Training goes well, and the MSE and MAE are consistent with yours, but when attempting to predict on UTK samples, I realize I'm not able to infer ages past a certain value. In my latest test, for example, while I can get satisfactory results for ages 16-40, I cant get any predictions to go over that (see picture attached)
.
Do you have any insight that might help me? Other than that, congratulations on the paper, It's been helping me a lot
Hm, that's strange. So, basically what's happening is that the network never (rarely) predicts labels larger than 40? I assume this could happen if only very few examples in the training set are above that age range, but based on the dataset distribution, it doesn't seem to be the case:
Just to make sure, have you checked the age distribution just in case -- to rule out that something happened during the partitioning?
Also, have you normalized the labels such that they start with 0 (i.e., subtracting 16 from it) -- vice versa, to go back from the age 0-56 to the 16-70 range, you would have to add 16 to the final predictions.
Thank you for answering!
I have managed to solve the issue by retraining the network a couple of times, and honestly, I cannot tell you what was happening since I made no changes that would impact the predictions. All I can guess is that in fact my train/test split was not properly balanced or something like that.

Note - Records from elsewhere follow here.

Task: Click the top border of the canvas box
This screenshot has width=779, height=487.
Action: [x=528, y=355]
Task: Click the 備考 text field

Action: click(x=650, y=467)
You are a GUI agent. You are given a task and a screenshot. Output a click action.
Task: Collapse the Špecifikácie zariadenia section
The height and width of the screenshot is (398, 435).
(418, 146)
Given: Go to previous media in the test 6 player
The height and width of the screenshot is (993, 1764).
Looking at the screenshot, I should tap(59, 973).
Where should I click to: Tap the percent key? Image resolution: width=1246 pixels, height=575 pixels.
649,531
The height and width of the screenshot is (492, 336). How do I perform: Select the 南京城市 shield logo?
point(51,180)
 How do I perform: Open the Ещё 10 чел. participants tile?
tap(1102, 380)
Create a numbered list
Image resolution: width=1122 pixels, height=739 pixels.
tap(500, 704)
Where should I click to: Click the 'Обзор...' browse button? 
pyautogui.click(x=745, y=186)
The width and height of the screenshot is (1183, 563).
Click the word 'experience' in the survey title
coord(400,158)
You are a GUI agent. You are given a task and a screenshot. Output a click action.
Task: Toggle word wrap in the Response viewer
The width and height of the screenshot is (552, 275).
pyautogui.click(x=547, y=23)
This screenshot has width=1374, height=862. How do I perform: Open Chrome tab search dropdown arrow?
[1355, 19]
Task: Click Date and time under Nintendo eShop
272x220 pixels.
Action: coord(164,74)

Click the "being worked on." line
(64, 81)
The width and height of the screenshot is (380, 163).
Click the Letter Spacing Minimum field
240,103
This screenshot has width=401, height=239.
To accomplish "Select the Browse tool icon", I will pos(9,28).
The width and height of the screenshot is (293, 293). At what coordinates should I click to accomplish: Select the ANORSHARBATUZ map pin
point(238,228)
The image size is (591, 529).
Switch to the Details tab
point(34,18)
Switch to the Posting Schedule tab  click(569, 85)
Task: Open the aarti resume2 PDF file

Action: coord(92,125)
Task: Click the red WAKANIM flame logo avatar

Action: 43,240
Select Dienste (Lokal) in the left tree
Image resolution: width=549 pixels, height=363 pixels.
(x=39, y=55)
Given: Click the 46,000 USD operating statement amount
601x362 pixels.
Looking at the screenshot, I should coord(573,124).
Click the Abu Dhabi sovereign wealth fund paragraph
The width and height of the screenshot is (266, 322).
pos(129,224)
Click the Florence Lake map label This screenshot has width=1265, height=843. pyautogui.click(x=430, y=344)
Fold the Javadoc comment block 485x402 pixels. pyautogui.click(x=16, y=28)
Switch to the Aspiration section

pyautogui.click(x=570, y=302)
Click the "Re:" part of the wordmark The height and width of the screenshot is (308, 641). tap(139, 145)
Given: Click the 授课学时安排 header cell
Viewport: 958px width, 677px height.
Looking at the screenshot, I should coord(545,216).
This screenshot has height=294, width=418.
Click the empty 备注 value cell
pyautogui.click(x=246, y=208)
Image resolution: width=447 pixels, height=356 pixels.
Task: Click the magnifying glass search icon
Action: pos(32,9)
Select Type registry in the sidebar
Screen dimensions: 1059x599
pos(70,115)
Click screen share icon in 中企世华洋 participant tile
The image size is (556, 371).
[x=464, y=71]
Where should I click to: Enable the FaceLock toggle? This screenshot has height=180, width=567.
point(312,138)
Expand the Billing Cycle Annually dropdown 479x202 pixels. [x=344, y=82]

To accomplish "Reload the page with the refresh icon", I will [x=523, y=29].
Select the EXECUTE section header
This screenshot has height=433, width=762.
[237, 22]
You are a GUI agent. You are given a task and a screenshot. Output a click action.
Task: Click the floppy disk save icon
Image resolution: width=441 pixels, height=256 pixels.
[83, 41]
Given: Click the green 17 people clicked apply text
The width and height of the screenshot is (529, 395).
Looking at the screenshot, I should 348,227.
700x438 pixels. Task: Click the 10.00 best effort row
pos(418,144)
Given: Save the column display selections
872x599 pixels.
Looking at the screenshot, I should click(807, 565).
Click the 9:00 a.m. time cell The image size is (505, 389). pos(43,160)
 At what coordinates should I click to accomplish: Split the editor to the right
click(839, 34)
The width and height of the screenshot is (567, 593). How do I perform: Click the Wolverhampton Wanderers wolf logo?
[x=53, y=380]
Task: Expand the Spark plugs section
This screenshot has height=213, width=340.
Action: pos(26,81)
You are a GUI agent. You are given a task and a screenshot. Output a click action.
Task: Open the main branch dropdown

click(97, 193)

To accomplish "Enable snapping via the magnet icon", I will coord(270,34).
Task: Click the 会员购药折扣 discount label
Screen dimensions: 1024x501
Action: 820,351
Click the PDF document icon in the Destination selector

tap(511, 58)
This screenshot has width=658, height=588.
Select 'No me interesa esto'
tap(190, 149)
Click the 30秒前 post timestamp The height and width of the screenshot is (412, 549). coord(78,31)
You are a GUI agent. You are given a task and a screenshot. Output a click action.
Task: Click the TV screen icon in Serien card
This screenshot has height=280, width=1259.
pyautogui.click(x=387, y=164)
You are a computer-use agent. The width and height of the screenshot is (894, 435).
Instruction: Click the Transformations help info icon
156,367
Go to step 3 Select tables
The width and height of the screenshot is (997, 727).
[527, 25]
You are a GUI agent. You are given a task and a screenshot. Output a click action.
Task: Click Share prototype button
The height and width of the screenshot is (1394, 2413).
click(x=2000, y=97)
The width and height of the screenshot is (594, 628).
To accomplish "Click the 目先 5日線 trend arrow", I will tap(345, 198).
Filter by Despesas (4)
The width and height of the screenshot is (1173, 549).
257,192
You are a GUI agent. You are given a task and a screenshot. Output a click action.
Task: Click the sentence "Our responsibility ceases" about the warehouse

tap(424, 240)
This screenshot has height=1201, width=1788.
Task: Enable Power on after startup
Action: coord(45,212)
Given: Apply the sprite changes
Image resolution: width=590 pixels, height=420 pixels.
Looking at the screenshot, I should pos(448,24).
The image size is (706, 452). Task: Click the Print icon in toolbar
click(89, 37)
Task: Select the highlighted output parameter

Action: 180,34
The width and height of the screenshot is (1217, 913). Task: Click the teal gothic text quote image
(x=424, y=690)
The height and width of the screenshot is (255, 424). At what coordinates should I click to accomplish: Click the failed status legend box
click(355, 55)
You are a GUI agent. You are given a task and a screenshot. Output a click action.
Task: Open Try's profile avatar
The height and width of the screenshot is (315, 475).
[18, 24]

I can now reasonably reproduce your results, but I get slightly lower MAE values (5.65 with importance weights) than those reported. Any tips on how to achieve scores closer to yours?
Hm, that's weird but glad to hear that it works now. In general, I find it a bit frustrating that code from any of the common deep learning frameworks (TensorFlow, PyTorch, mxnet, etc.) is reproducible on GPUs -- maybe due to CUDA/cuDNN code. I talked to someone at NVIDIA a while back, and one problem with CNN training, for example, is that the algorithm for approximating the convolution is chosen during runtime and consequently varies between machines and runs. Setting cuDNN to deterministic (as I've done in all the scripts here) solved the issue for me. However, I heard that different types of GPU can still produce slightly different results.
Not sure if it's useful to you, but I attached the results from 6 runs (3x with and 3x without imp weights) when run on a different machine. On avg the results are about the same as in the paper. I also included the output prediction tensors in case you need them for some sort of analysis.
Please let me know if you have any other queries.